On Wednesday, WTI Crude finished sharply lower on the news from Russia stating that they wish to increase production in July in accordance with the original OPEC+ plans for tapering off production cuts. In early trading today, prices are flat, but API inventory news of a surprise build in crude is putting downward pressure on prices.
Talks between Russia’s President Vladimir Putin and Saudi Crown Prince Mohammed Bin Salman have centered around coordinating OPEC+ supply cuts to balance the market. Russia feels cuts so far have been a huge success, and production should be brought back online in July as had been agreed upon in the original plan for recent cuts. OPEC+ will hold online meetings on June 9-10 to discuss if they should extend the current supply cuts or begin tapering them off as Russia wants.

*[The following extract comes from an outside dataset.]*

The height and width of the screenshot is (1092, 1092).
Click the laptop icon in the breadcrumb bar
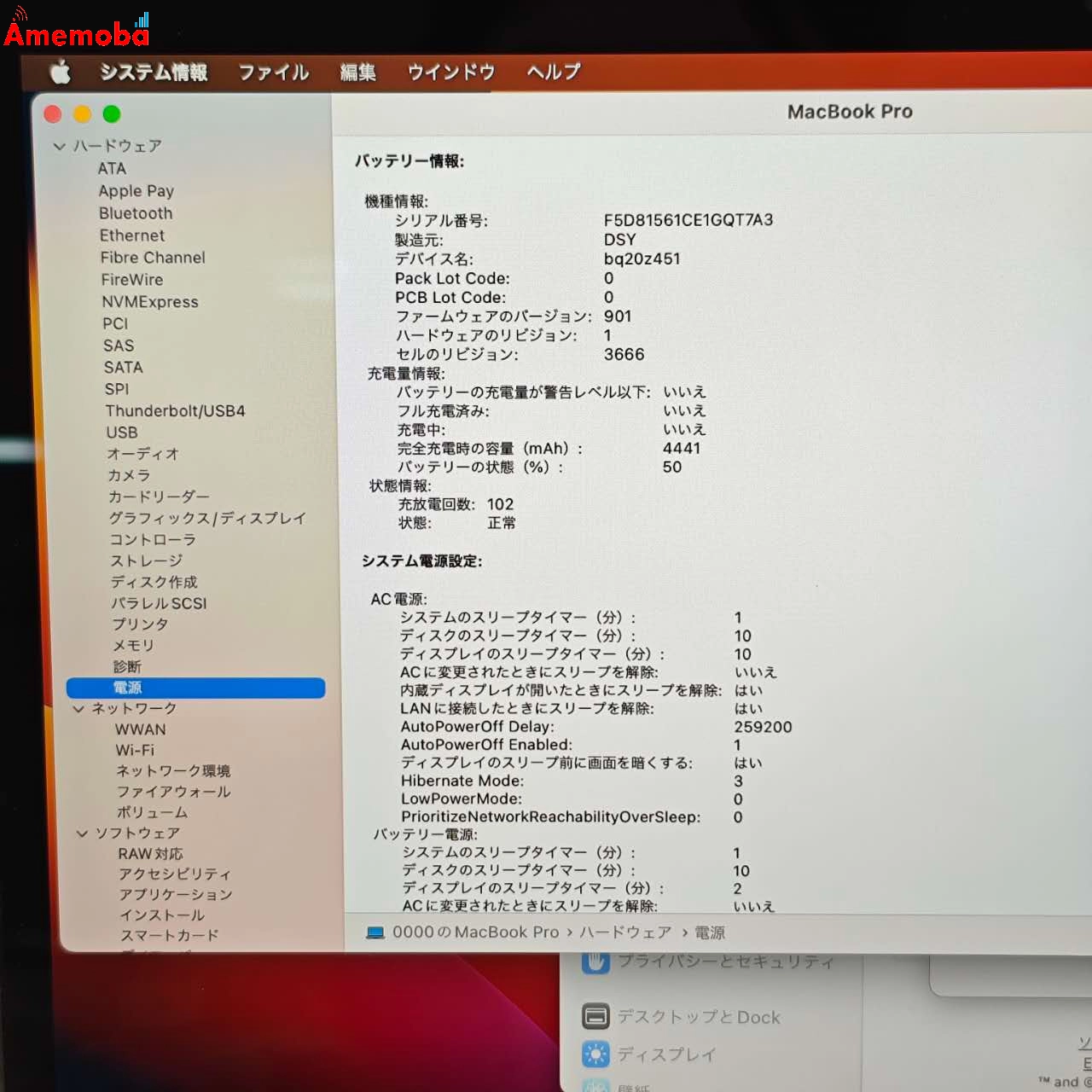(374, 932)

Data seem to support that demand is returning for products. Memorial Day weekend travel data showed that many people have returned to automobile travel. Airline travel is also seeing a recent uptick in demand. Personal travel is beginning to show a return to normalcy in the US and abroad. While demand gains have been modest, the market sentiment is optimistic.
The API’s data last night:
The API reported a surprise build for crude of 8.7 MMbbls versus an expected draw of 1.9 MMbbls. At Cushing, stocks drew by 3.4 MMbbls. The API reported that both distillates and gasoline had a larger-than-expected increase. The EIA will report numbers later this morning.
Crude prices are flat this morning. WTI Crude is trading at $32.88, a gain of 7 cents.
Fuel is down in early trading this morning. Diesel is trading at $0.9458, a loss of 2.6 cents. Gasoline is trading at $0.9895, a fractional loss.